• [Your instructions]
Once the line containing "本をさがす (486, 472)" is found, copy that line and all remaining lines of the records exactly, including the last one, and add nothing.

═════ Entries shown

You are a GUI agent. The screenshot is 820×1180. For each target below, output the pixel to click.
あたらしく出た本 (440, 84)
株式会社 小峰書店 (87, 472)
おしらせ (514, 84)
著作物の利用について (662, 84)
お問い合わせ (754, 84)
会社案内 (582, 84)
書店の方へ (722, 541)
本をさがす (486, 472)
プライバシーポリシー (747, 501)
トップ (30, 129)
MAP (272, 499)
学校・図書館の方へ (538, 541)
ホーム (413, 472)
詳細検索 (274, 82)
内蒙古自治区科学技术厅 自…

══════════

• [Response to the task]
本をさがす (486, 472)
プライバシーポリシー (747, 501)
トップ (30, 129)
MAP (272, 499)
学校・図書館の方へ (538, 541)
ホーム (413, 472)
詳細検索 (274, 82)
内蒙古自治区科学技术厅 自…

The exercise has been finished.